What needs to be done » The number of lines containing the word "account" is all you should give; count them in the records below.

Data extracts »
------
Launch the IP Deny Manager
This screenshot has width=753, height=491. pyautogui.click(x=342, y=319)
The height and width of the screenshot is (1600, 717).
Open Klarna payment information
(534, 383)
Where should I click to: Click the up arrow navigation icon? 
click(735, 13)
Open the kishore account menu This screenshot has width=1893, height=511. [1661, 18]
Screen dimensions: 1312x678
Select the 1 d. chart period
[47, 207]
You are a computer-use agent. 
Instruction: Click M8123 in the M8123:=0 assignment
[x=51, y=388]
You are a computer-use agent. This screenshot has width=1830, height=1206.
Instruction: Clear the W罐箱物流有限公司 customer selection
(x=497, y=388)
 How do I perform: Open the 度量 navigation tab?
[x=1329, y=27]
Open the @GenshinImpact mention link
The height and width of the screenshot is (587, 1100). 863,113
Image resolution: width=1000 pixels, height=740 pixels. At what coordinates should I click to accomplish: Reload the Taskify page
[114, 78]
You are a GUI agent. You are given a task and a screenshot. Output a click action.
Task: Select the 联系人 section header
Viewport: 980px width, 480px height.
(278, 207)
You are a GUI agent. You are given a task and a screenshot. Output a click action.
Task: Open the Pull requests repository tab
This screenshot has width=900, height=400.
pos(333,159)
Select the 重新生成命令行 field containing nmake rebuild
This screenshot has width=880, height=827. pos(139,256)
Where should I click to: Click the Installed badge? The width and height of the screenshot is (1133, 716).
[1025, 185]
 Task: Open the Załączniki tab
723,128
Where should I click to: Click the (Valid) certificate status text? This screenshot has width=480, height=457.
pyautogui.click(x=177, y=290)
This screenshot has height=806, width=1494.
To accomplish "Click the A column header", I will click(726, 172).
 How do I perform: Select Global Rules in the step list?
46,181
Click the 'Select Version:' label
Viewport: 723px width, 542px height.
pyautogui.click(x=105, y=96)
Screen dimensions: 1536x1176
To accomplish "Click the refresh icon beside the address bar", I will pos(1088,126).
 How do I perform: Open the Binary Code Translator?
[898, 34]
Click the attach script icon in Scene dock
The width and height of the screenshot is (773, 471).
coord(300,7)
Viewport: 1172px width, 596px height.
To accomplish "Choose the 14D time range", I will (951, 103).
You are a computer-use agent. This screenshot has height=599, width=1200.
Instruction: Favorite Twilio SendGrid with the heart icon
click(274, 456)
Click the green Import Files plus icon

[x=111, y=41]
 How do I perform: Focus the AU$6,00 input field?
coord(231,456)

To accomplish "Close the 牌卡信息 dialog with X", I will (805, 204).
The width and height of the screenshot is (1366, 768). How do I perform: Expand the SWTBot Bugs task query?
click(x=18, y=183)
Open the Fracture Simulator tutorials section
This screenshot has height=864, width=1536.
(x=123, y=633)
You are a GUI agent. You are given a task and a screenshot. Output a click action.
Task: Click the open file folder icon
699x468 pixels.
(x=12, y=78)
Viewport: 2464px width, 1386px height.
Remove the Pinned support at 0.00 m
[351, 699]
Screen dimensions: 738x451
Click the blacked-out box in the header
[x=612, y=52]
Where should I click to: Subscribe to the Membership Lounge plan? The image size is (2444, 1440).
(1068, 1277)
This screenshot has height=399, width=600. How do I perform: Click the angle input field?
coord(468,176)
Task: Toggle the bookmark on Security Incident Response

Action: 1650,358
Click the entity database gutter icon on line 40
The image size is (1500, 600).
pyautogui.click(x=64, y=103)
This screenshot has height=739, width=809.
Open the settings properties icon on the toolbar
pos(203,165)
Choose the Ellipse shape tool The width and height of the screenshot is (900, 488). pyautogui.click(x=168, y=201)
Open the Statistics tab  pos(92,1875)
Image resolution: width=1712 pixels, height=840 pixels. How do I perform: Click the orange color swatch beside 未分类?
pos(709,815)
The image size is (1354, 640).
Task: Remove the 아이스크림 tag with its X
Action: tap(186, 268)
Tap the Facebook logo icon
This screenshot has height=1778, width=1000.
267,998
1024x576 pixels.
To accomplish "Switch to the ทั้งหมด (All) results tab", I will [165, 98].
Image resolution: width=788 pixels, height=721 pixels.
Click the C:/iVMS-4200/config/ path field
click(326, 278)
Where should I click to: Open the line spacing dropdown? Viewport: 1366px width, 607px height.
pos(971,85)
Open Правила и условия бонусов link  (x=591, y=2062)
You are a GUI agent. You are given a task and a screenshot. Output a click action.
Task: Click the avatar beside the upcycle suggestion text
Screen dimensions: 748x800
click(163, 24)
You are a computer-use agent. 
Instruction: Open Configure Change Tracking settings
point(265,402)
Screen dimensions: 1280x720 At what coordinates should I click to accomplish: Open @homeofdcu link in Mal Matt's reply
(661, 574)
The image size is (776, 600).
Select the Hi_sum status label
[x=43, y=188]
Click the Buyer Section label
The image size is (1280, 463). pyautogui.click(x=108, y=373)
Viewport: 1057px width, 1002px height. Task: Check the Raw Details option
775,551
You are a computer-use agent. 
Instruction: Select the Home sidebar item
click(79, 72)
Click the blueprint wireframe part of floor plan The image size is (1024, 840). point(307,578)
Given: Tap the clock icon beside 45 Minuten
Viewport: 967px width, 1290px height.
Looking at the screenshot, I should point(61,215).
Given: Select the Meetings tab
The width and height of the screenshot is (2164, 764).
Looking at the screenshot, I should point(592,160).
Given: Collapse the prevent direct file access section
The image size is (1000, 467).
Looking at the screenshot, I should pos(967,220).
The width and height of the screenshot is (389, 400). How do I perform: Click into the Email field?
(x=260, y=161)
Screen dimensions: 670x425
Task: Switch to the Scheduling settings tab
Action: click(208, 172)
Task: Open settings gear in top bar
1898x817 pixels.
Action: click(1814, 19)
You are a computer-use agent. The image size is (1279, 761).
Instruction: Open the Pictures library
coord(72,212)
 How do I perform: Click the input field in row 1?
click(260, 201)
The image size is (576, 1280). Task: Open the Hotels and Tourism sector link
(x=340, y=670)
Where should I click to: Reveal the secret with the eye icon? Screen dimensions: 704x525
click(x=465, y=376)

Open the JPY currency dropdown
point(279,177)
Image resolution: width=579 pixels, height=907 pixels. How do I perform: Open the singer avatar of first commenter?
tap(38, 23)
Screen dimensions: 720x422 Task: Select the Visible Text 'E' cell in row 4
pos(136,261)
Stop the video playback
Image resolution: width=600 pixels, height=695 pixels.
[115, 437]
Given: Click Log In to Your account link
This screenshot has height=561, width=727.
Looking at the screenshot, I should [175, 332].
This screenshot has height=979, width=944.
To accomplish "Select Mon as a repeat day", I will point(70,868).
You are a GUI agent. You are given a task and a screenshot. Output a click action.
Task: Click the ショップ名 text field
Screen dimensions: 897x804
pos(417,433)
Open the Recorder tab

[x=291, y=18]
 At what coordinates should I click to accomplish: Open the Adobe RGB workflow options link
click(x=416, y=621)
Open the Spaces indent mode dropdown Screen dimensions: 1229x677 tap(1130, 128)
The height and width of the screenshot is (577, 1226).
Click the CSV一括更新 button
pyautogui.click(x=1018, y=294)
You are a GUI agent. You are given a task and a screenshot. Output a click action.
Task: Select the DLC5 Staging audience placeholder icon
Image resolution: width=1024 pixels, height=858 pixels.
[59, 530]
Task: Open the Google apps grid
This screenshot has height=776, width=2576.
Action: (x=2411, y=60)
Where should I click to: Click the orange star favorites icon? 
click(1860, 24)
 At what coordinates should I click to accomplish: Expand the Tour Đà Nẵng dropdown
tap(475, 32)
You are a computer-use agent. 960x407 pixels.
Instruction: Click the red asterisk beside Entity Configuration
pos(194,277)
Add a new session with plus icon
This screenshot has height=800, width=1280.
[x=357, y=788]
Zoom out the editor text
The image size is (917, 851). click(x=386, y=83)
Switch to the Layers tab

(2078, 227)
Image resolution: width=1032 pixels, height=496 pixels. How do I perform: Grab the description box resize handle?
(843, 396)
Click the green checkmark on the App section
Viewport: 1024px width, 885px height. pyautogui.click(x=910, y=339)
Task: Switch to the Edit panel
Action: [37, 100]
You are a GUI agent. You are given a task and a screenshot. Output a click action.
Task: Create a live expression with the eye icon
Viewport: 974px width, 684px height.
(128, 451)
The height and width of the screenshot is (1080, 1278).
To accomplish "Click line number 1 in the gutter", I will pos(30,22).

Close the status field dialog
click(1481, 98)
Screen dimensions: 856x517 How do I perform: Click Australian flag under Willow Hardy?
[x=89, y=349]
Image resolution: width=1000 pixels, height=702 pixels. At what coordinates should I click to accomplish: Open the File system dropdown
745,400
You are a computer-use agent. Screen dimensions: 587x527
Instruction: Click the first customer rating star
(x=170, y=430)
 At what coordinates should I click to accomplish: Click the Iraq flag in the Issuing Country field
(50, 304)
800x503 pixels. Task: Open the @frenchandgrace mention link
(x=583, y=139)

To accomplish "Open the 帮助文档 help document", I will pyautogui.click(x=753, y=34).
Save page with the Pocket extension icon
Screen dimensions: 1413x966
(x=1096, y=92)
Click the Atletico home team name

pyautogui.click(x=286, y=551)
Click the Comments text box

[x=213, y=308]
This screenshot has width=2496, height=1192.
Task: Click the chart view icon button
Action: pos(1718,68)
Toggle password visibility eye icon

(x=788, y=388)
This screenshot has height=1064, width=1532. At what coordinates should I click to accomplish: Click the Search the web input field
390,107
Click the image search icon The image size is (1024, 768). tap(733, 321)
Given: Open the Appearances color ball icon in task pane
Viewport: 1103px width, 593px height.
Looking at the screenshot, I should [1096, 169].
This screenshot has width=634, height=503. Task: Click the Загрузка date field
------
Solved exercise » 2